Paul, Red - he was shite.  He wailed, looked like a corpse, sang like one, and basically traded off a history that was one of putting nursery rhymes to music in the sixties.  This awful formulaic offering was truly embarrassing.  I was for the most part watching "Quantum of Solace" on the other side, to save me from this "Omission of Talent" on BBC1.



Truly Awful - and retirement is overdue by three decades

We'd already had Lang Lang playing the music from the Galaxy advert, and Alfie Boe singing the Cornetto song.  The latter was so bad it was cringeworthy, especially when he got all 'rock 'n' roll' about it.  Everybody loves Kylie (it's compulsory) so even though she is not a good singer, she's accepted.  Tom Jones did what Tom Jones does.  Meanwhile Grace Jones sang while keeping her hula hoop going for the whole song. 
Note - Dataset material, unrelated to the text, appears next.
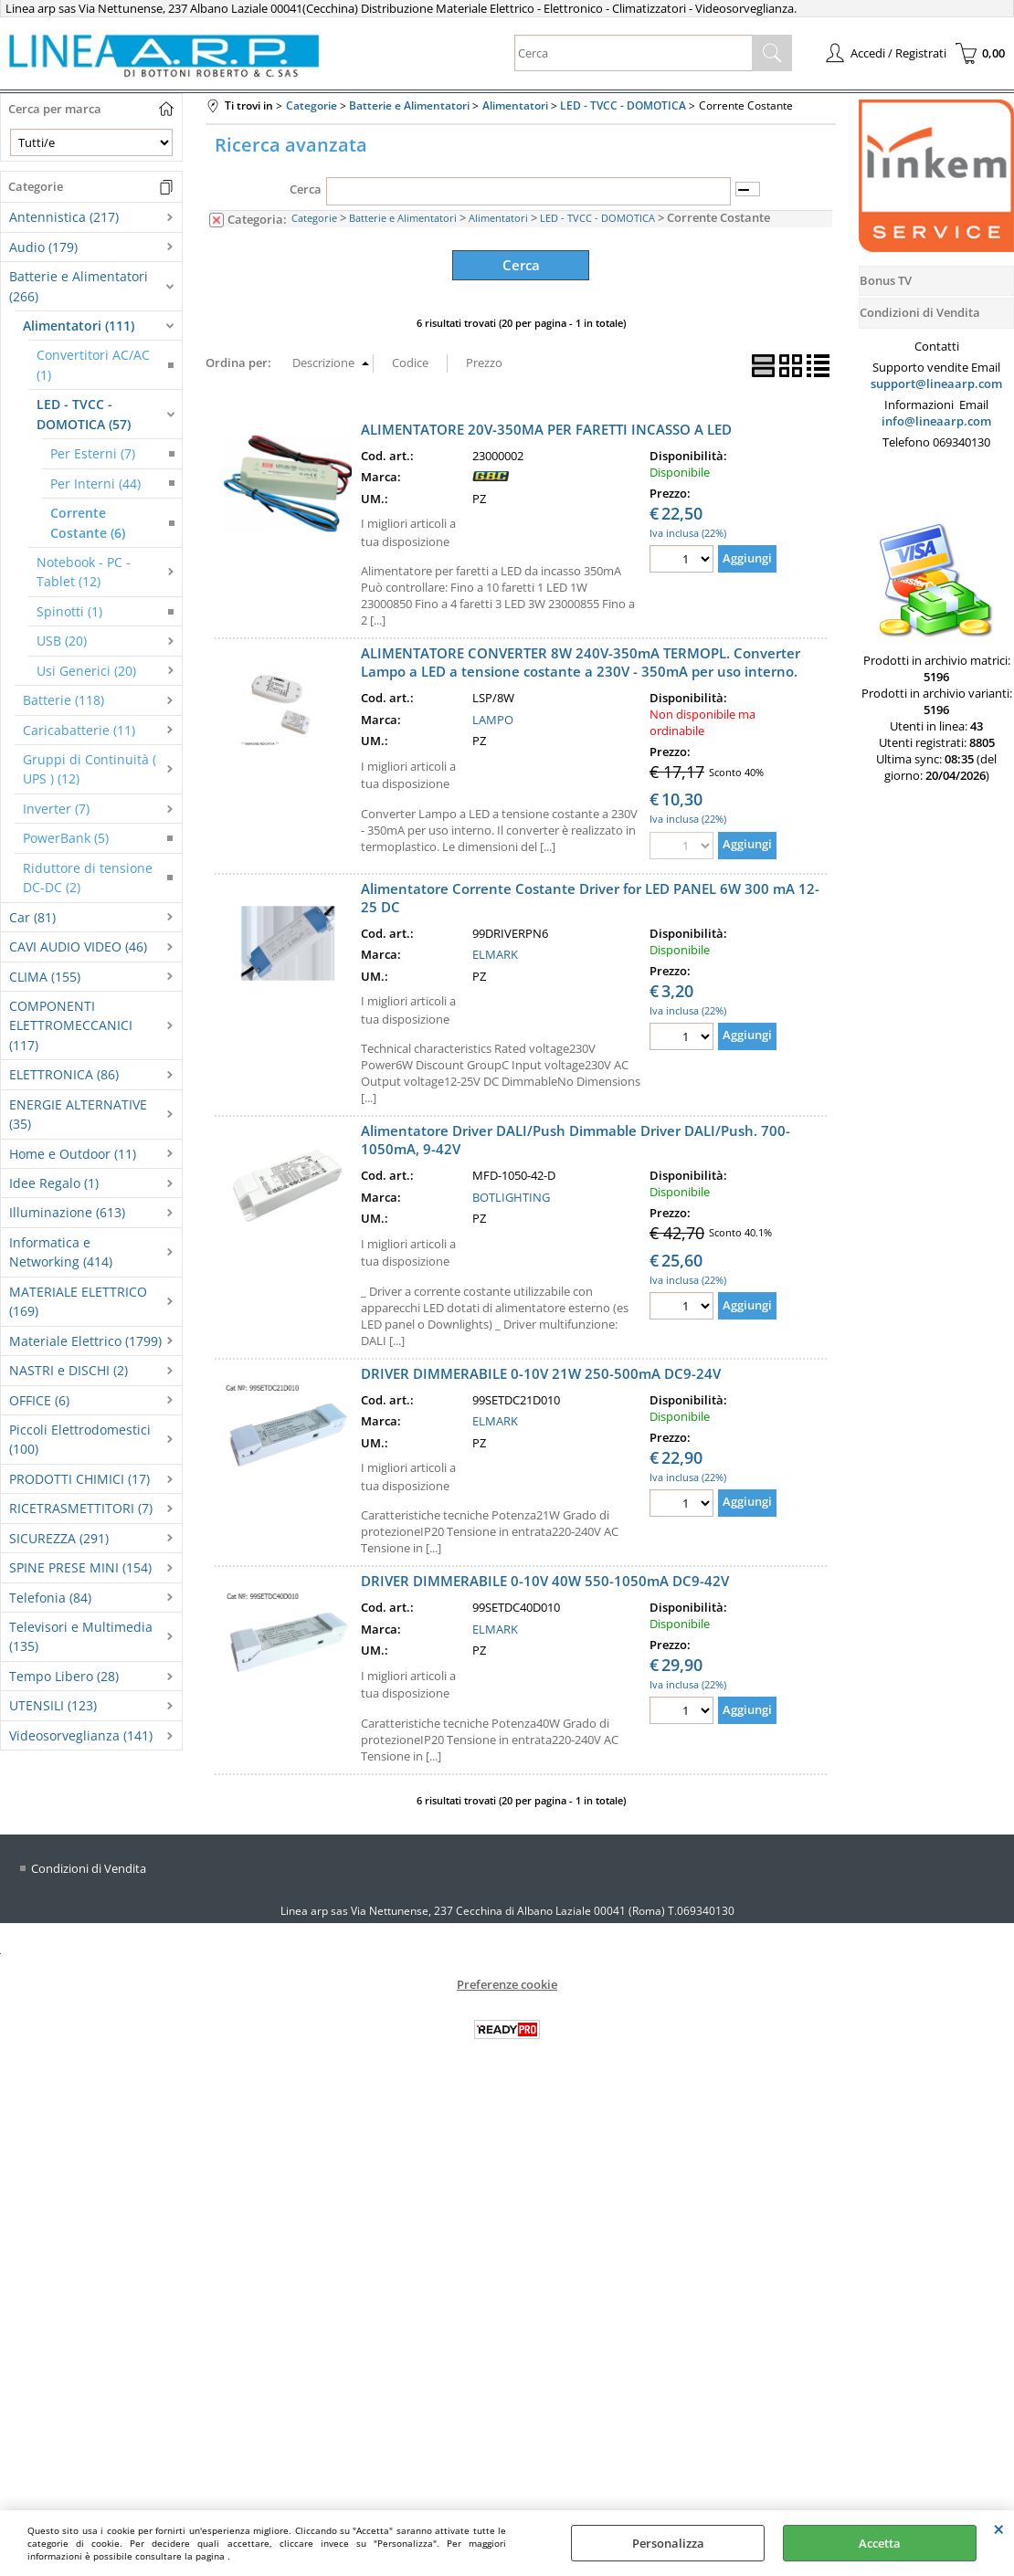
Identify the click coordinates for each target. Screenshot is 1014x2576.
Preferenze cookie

I have no idea whether it was all good live, and whether the atmosphere made up for the mixed quaility of the performances.  Diamonds Are Forever, but Shirley Bassey certainly isn't - she was pretty weak.  However, the weakest thing of the whole evening was Cheryl Cole's voice; what an embarrassment.  Do us all a favour and stop pretending to be a singer, and stick to beauty products where you might just be 'worth it', as opposed to being 'worthless' in the music world.  Robbie was not much cop, and what the fuck anyone has to do to escape Will.i.am I just don't know.  The guy is everywhere; could someone at the Foreign Office take away his visa and send him home.  His singing (can we legitimately call it that?) was atrocious - it's a wonder Stevie didn't punch him in the nuts.

Anyway, I was happy catching odd bits of the concert in the breaks, as I thought a further viewing of James Bond would be more entertaining than the stuff on BBC1.  I think I was right.